In order to improve the model’s generalization capabilities, each generation is trained on a random subset of the training dataset only. The sampling rate defines how much of the whole set is used for training at each generation. While it is generally not advised to change this value, decreasing it might be a good idea if your model is overfitting.

mutation_chance (float, default=0.3, ]0,1] value):

The proportion of function trees that mutate at each generation. It is advised to leave the default value.

elitism (bool, default=True):

If set to True, the best functions in a generation will always be selected as-it-is for the next generation. The functions defined as “elits” are the best 2%.

Note: if set to False, parameters adjust_elites and adjust_range are disabled.

adjust_elites (bool, default=True):

If set to True, at each generation new functions will be created based on elites functions. These new functions will be multiplied by 1 + a random float in (-constants_range, constants_range). This avoids being stuck in a local optimum by applying small changes to the most promising functions.

adjust_range (float, default=0.15, ]0, 1] value):

Sets the range from which the random adjustment coefficients can be drawn.

replacement_rate (float, default=0, ]0, 1] value):

Sets the proportion of functions that will be replaced by new, randomnly-generated functions at each generation. Elite functions cannot be replaced.

max_depth (int/str, default=’auto’):

Sets the max depth function trees can have. A higher max depth means a longer training and might lead to overfitting, so it is better to keep that parameter low. The default value is ‘auto’, meaning that the max depth is equal to the number of features + 2.

simpler_is_better (bool, default=False):

If set to True, the fitness function used during training takes into account the function’s complexity, meaning that more complex functions are penalized based on their complexity using a parsimony coefficient. This ensures that the fitted function will be easily readable and can sometimes avoid overfitting by avoiding bloating phenomena, but it reduces performances in most situations.

constants_range (str/tuple/list, default=’auto’):

Defines the range from which random constant values used in function trees are generated. It is better to generate values on the same order of magnitude as the data contained in our dataset. The ‘auto’ value uses as range \([p1, p2]\), with p1 and p2 the 5th and 95th percentiles of all our features data taken together.

verbose (int, default=0):

Defines how much information is displayed during training. 0: nothing is displayed 1: the fitted functions’ simplified expressions are displayed at the end of training 2: average fitness is displayed for each generation

random_state (int/None, default=None):

Sets the random seed to use for reproducibility.

n_jobs (int, default=-1):

The number of cores to use in parallel during training. If sets to -1, all available cores are used.

Attributes:
formulas (list):

A list of the simplified math expressions estimated for each target value stored as strings.

trees (list):

A list of tree representations stored as strings for each target value.

Example:

>>> from sblearn.models import SymbolicRegressor
>>> model = SymbolicRegressor()
>>> model.fit(X_train, y_train)
>>> print(model.formulas)
['y0 = 21.291046142578125*x0 + 47.842154502868652']
fit(X, y)

Trains the model with the data provided and returns a trained SymbolicRegressor instance.

Parameters:
  • X (array-like of shape (n_samples, n_features)) – Training data.

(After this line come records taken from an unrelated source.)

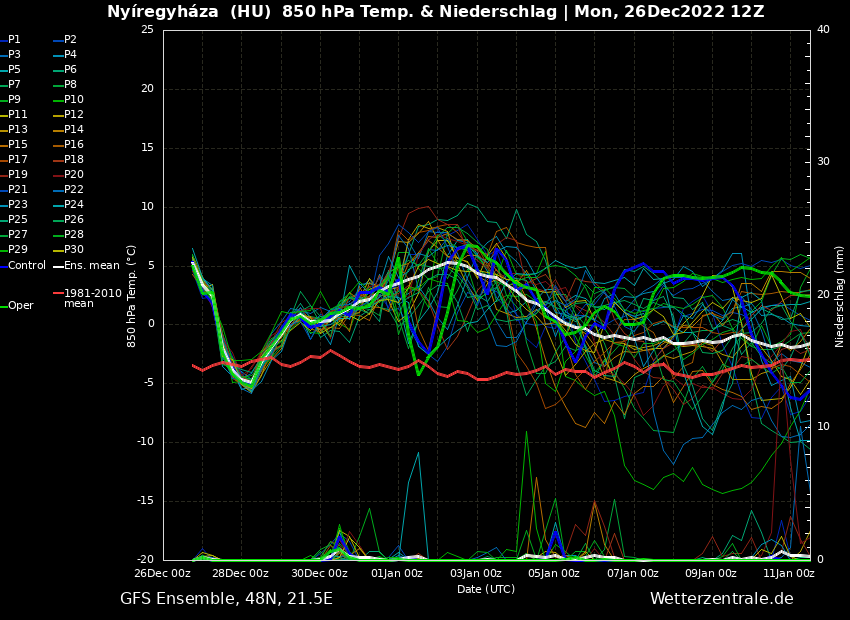Click the green Oper legend entry
Image resolution: width=850 pixels, height=620 pixels.
(20, 306)
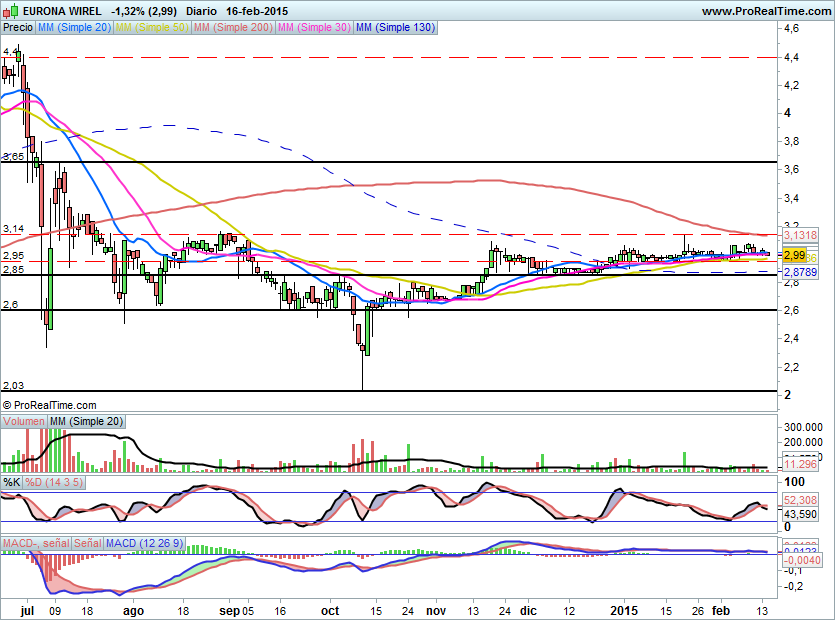
Task: Click the 2,8789 price level tag
Action: (799, 272)
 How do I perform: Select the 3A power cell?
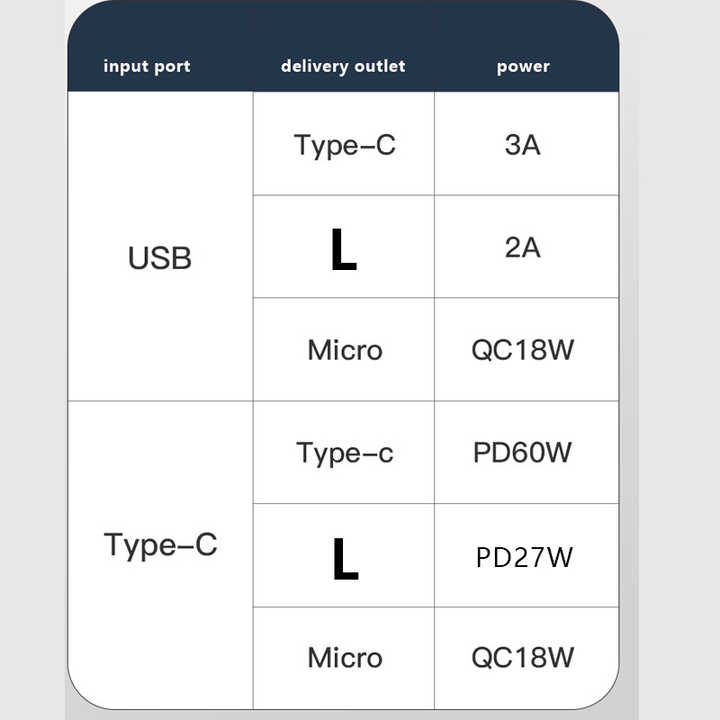pyautogui.click(x=527, y=143)
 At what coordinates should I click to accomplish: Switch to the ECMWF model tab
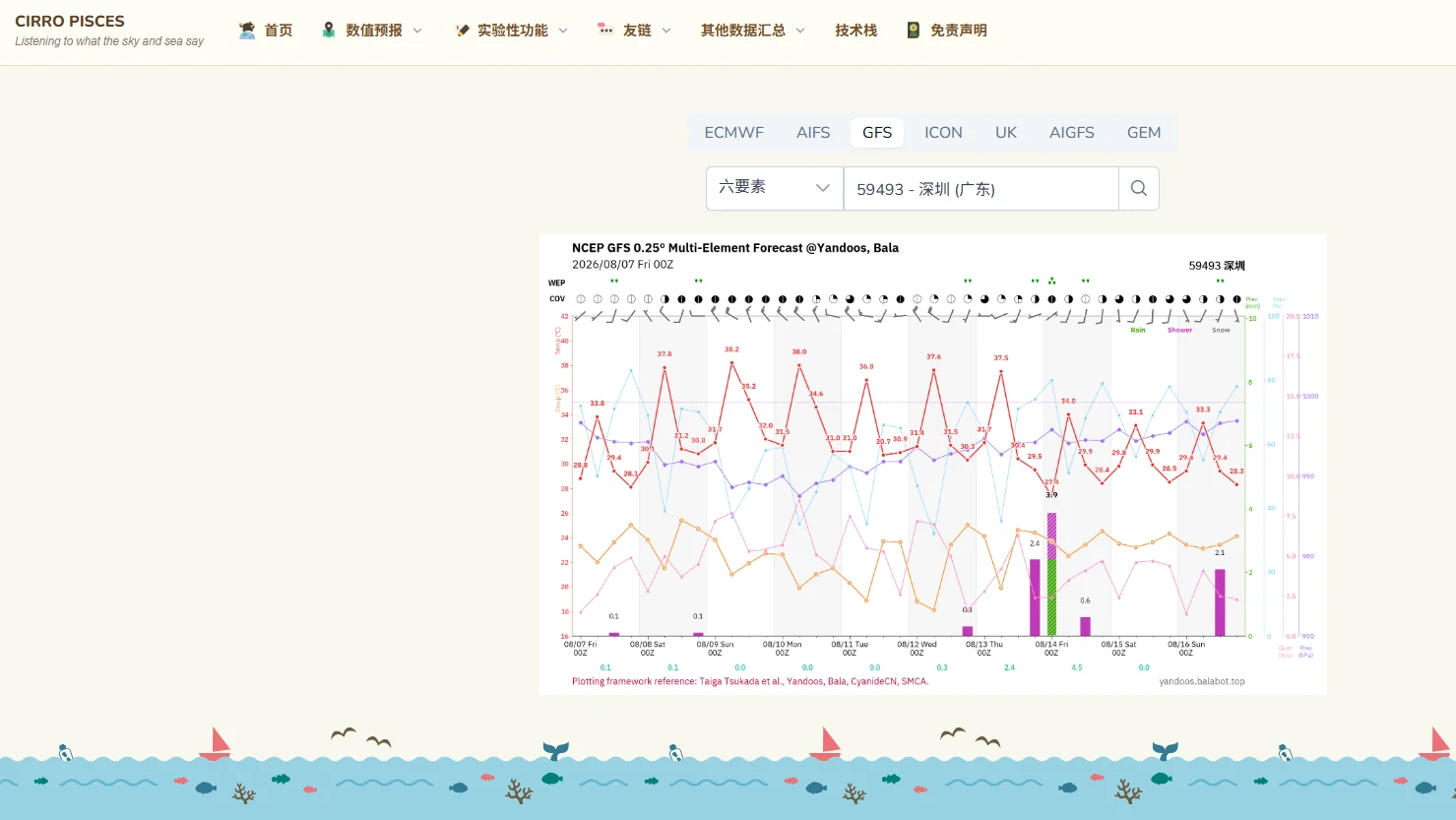(x=734, y=132)
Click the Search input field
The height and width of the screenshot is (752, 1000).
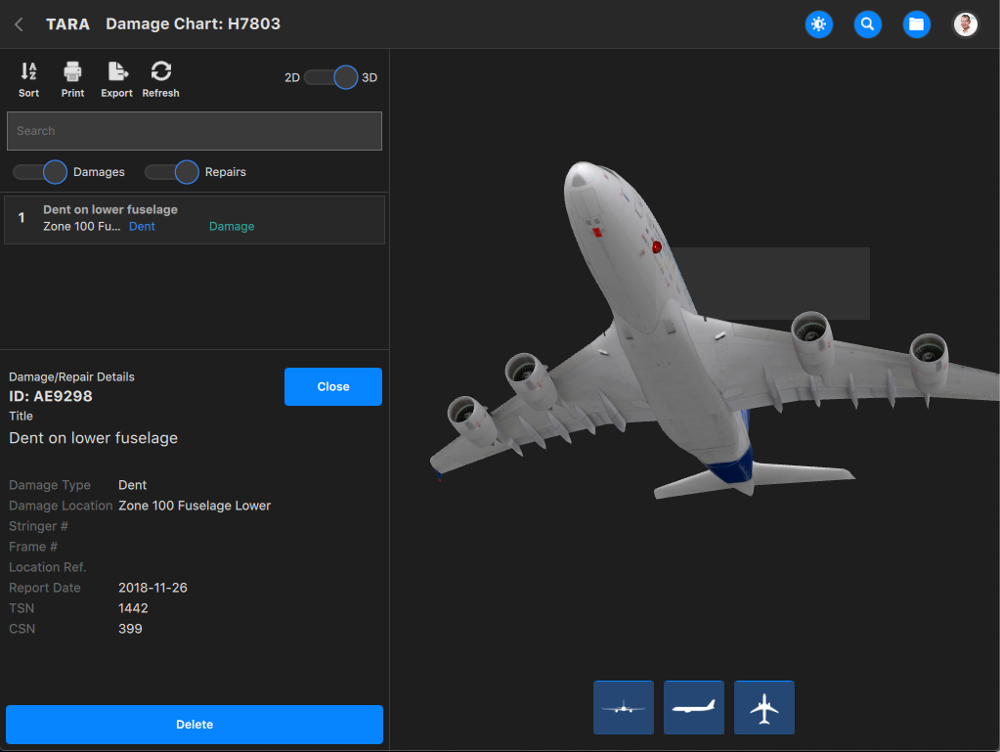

  • y (array-like of shape (n_samples,) or (n_samples, n_targets)) – Target values.

Returns:

self

Return type:

SymbolicRegressor

predict(X)

Predicts using the model.

Parameters:

X (array-like of shape (n_samples, n_features)) – Samples to use to make predictions.

score(X, y)

Return the coefficient of determination (R2) of the prediction.

Parameters:
  • X (array-like of shape (n_samples, n_features)) – Test samples

  • y (array-like of shape (n_samples,) or (n_samples, n_targets)) – True values for X.